A Pale Horse Named Death chronology
| And Hell Will Follow Me (2010) | Lay My Soul to Waste (2013) | When the World Becomes Undone (2019) |

= Lay My Soul to Waste =

Lay My Soul to Waste is the second release by American metal band A Pale Horse Named Death, released by SPV America on May 21, 2013.

A music video (the very first for the band) was released for the track "DMSLT".

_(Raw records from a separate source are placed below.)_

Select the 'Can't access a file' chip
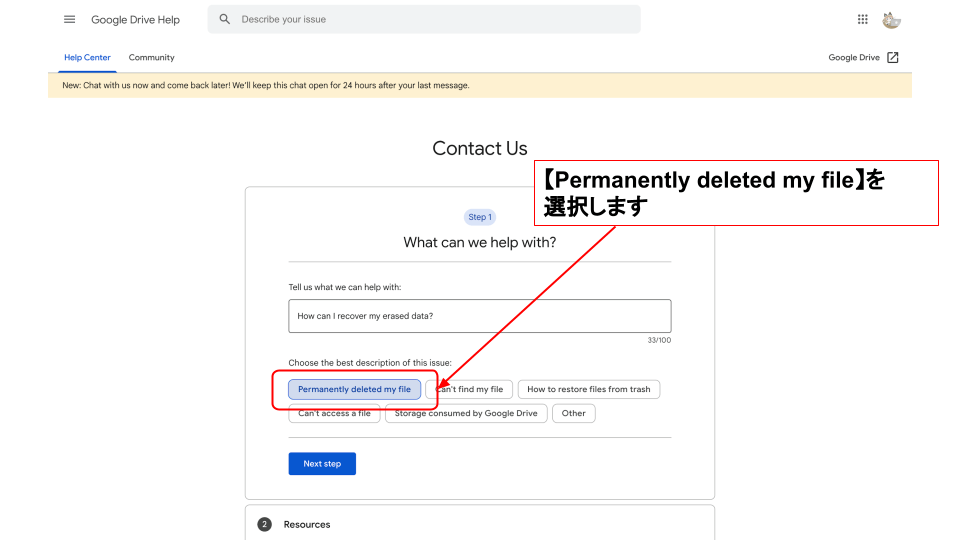This screenshot has height=540, width=960. coord(334,413)
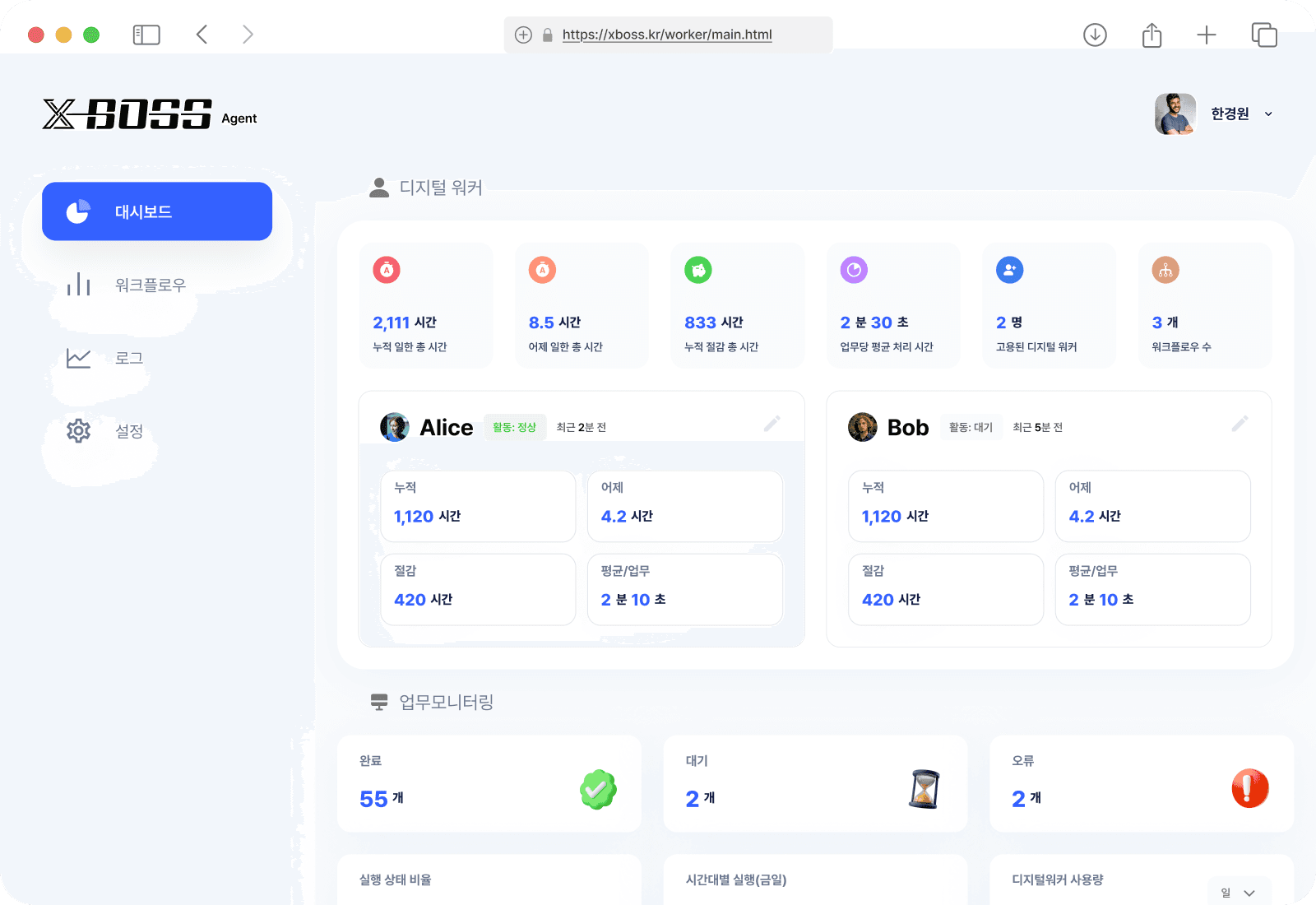Open 설정 settings in the sidebar
This screenshot has width=1316, height=905.
(128, 431)
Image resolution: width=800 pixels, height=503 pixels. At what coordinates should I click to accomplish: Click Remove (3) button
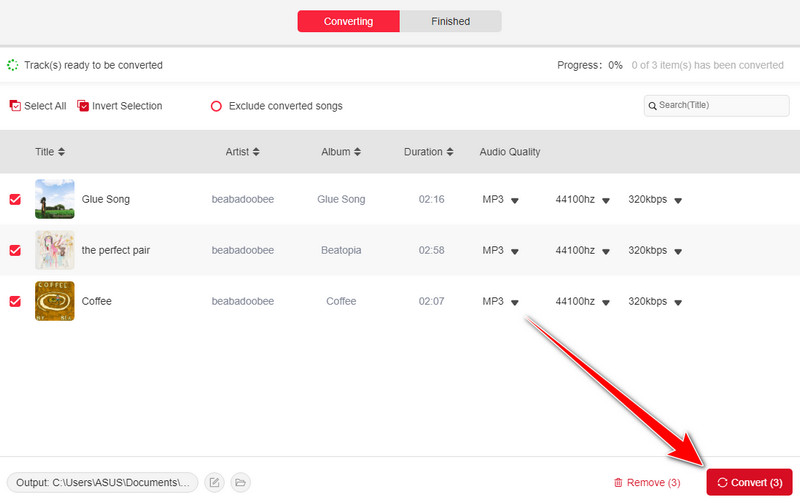[x=647, y=483]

The album was also released on limited edition, translucent green marbled vinyl.

Professional ratings
Review scores
| Source | Rating |
| Blabbermouth.net | 9/10 |
| Metal Hammer | Star |

==Reception==
Blabbermouth.net wrote "Think Alice in Chains, only harder, angrier and with a more perverse view of the world, as if they were reared in a row house in Bensonhurst, as opposed to the rainy landscape of Seattle, all the while feasting on a steady diet of Black Sabbath records".

==Track listing==

The vinyl version of Lay My Soul to Waste

Written by Sal Abruscato.
1. "Lay My Soul to Waste" – 1:13
2. "Shallow Grave" – 5:18
3. "The Needle in You" – 4:16
4. "In the Sleeping Death" – 5:35
5. "Killer by Night" – 3:33
6. "Growing Old" – 3:32
7. "Dead of Winter" – 3:23
8. "Devil Came with a Smile" – 4:05
9. "Day of the Storm" – 7:39
10. "DMSLT" – 4:38
11. "Cold Dark Mourning" – 7:15

==Song notes==
- "DMSLT" stands for "Doesn't Make Sense Living Today".